The ill humor of the commons, thus wantonly irritated by the court, and finding no gratification in the legal impeachment of Buckingham, sought other objects on which it might exert itself. The never-failing cry of Popery here served them in stead. They again claimed the execution of the penal laws against Catholics; and they presented to the king a list of persons intrusted with offices, most of them insignificant who were either convicted or suspected recusants.[*] In this particular they had, perhaps, some reason to blame the king's conduct. He had promised to the last house of commons a redress of this religious grievance: but he was apt, in imitation of his father, to imagine that the parliament, when they failed of supplying his necessities, had, on their part, freed him from the obligation of a strict performance. A new odium, likewise, by these representations, was attempted to be thrown upon Buckingham.

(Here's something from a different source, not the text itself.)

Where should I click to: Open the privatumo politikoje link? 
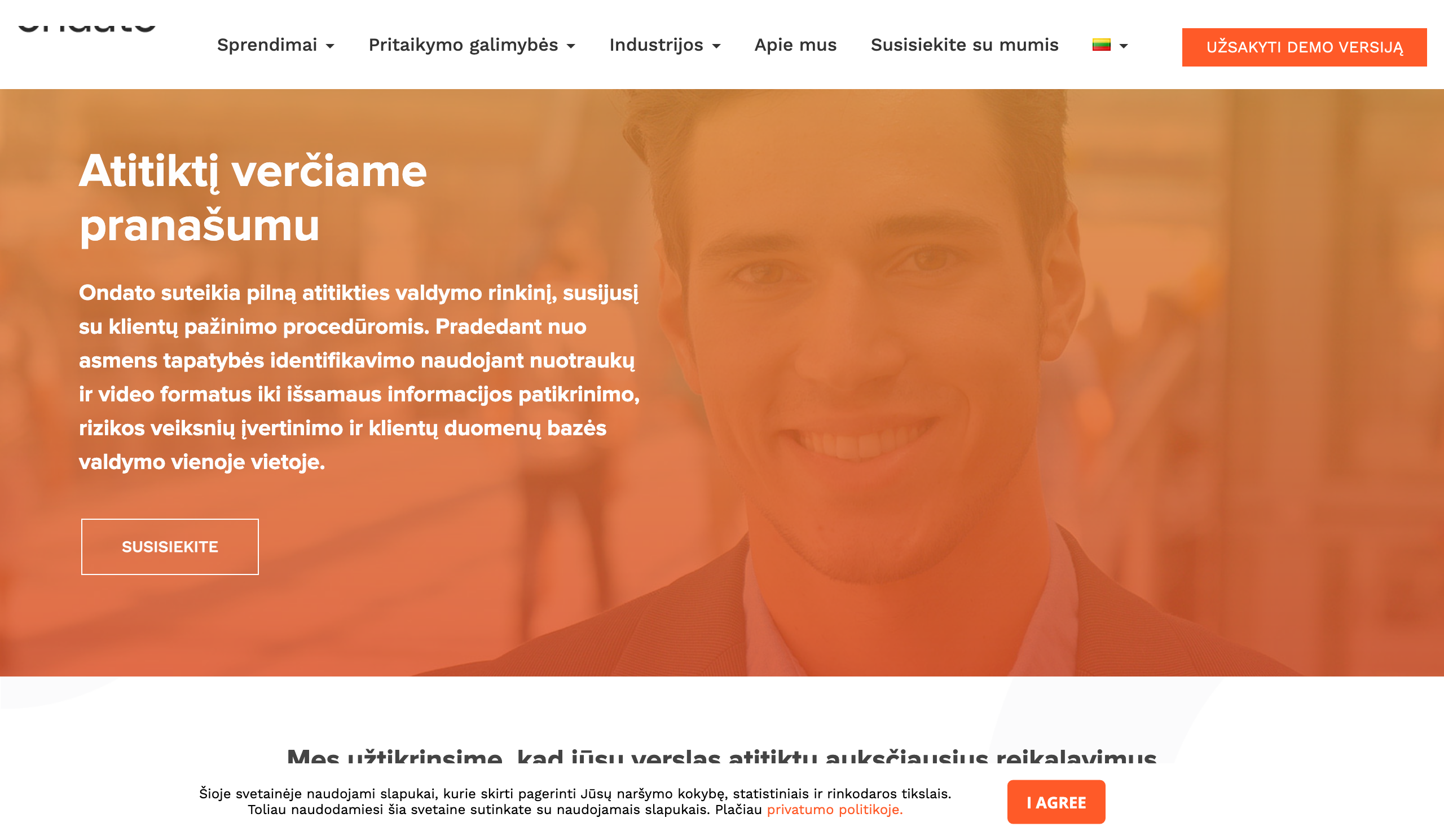pos(835,810)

His mother, who had great influence over him, was a professed Catholic; his wife was not free from suspicion: and the indulgence given to Catholics was of course supposed to proceed entirely from his credit and authority. So violent was the bigotry of the times, that it was thought a sufficient reason for disqualifying any one from holding an office, that his wife, or relations, or companions were Papists, though he himself were a conformist.[**]
It is remarkable, that persecution was here chiefly pushed on by laymen; and that the church was willing to have granted more liberty than would be allowed by the commons. The reconciling doctrines, likewise, of Montague failed not anew to meet with severe censures from that zealous assembly.[***]* Franklyn, p. 195. Rushworth.** See the list in Franklyn and Rushworth.*** Rushworth, vol. i. p. 209.

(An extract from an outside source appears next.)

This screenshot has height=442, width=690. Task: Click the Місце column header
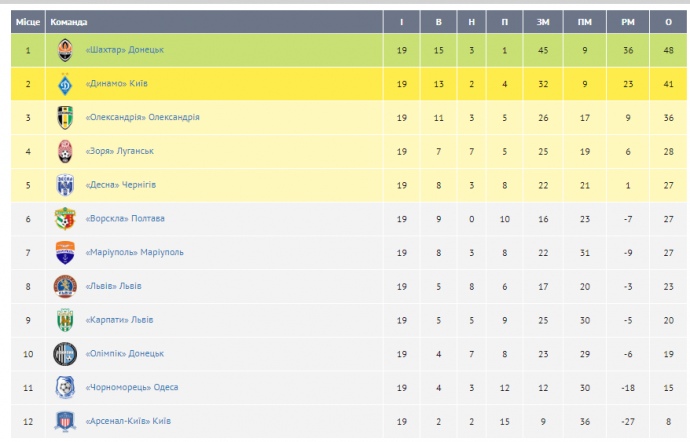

The next attack made by the commons, had it prevailed, would have proved decisive. They were preparing a remonstranace against the levying of tonnage and poundage without consent of parliament. This article, together with the new impositions laid on merchandise by James, constituted near half of the crown revenues; and by depriving the king of these resources, they would have reduced him to total subjection and dependence. While they retained such a pledge, besides the supply already promised, they were sure that nothing could be refused them. Though, after canvassing the matter near three ninths, they found themselves utterly incapable of fixing any legal crime upon the duke, they regarded him as an unable, and perhaps a dangerous minister; and they intended to present a petition, which would then have been equivalent to a command, for removing him from his majesty's person and councils.[*]

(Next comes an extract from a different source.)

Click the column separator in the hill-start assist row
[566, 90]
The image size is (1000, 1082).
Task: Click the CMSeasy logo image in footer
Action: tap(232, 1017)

The king was alarmed at the yoke which he saw prepared for him. Buckingham's sole guilt, he thought, was the being his friend and favorite.[**]* Rushworth, vol. i. p. 400 Franklyn, p. 199.** Franklyn, p. 178.
All the other complaints against him were mere pretences. A little before, he was the idol of the people. No new crime had since been discovered. After the most diligent inquiry, prompted by the greatest malice, the smallest appearance of guilt could not be fixed upon him. What idea, he asked, must all mankind entertain of his honor, should he sacrifice his innocent friend to pecuniary considerations? What further authority should he retain in the nation, were he capable, in the beginning of his reign, to give, in so signal an instance, such matter of triumph to his enemies, and discouragement to his adherents? To-day the commons pretend to wrest his minister from him: to-morrow they will attack some branch of his prerogative. By their remonstrances, and promises, and protestations, they had engaged the crown in a war. As soon as they saw a retreat impossible, without waiting for new incidents, without covering themselves with new pretences, they immediately deserted him, and refused him all reasonable supply. It was evident, that they desired nothing so much as to see him plunged in inextricable difficulties, of which they intended to take advantage. To such deep perfidy, to such unbounded usurpations, it was necessary to oppose a proper firmness and resolution. All encroachments on supreme power could only be resisted successfully on the first attempt. The sovereign authority was, with some difficulty, reduced from its ancient and legal height, but when once pushed downwards, it soon became contemptible, and would easily, by the continuance of the same effort, now encouraged by success, be carried to the lowest extremity....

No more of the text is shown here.